米Googleのセキュリティ担当ディレクターを務めるエラン・ファイゲンバウム氏

 「よくクラウドで誤解されるのは信頼性だが、数字を見ればそれが間違いであることに気付く。例えば、2011年のGmailの可用性は99.99%。かつ、スケジュールメンテナンスはゼロ。通常の環境であれば月に1回サーバーを落としてパッチを適用したりするが、我々は冗長性を担保しているため、メンテナンス中でもサービスを提供できる。」

Google Appsの信頼性について

 ファイゲンバウム氏はさらに、Gmailのデータ構造を引き合いに出して、同社のセキュリティを紹介。それによれば、Gmailのデータは細かく分割され、異なるサーバーで保存されている。ファイル名もランダムで、コンテンツのタイプや所有者にマッチすることはなく、データは難読化が施されているという。
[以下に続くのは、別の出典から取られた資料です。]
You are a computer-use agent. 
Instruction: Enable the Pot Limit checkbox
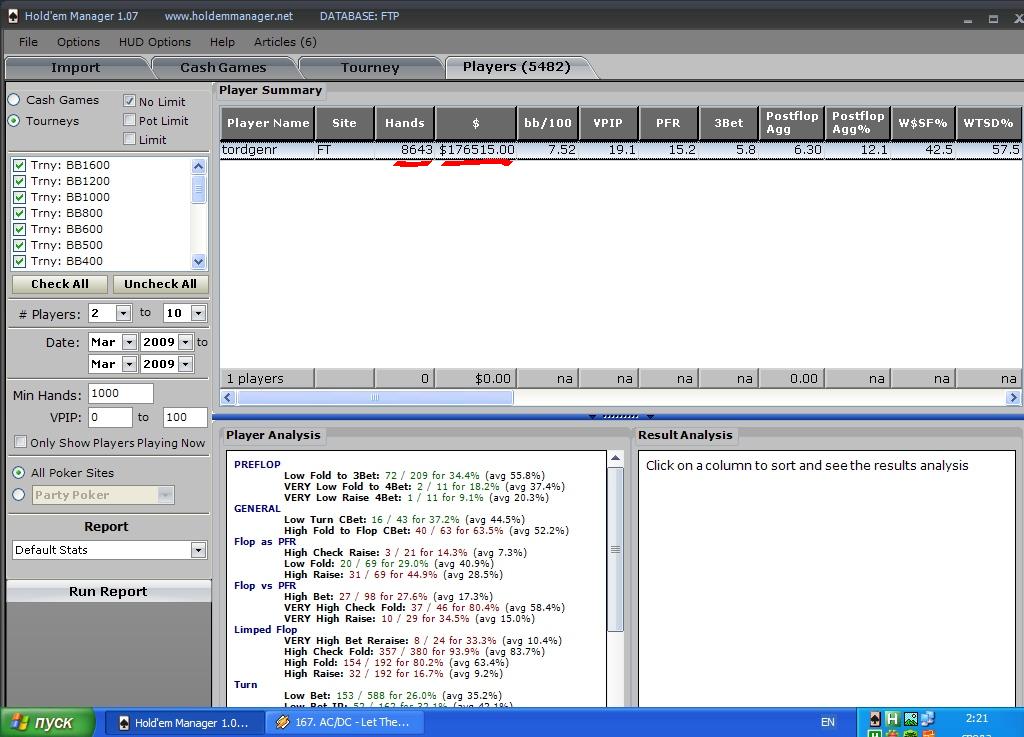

 「1人のユーザーを狙ってあるサーバーを攻撃しても、別のサーバーにもデータが分散されている。万が一、情報を集められたとしても、そのデータを演算して解読しなければならない。たった1人のユーザーを攻撃するのでさえこれだけの労力がかかるのだから、多くのユーザーを攻撃するのはどれだけ大変かわかるだろう。」

Gmailのデータ構造について

 Google Apps for Businessについてファイゲンバウム氏は、「セキュリティに費やすお金や時間がない中小企業にとってベストなセキュリティになる」と強調。大企業にとっても、Google Appsを使えば、これまでセキュリティに投資していた資源を本業に傾けられると話し、ISO 27001取得を通じて企業の信頼を勝ち取れると自信を示した。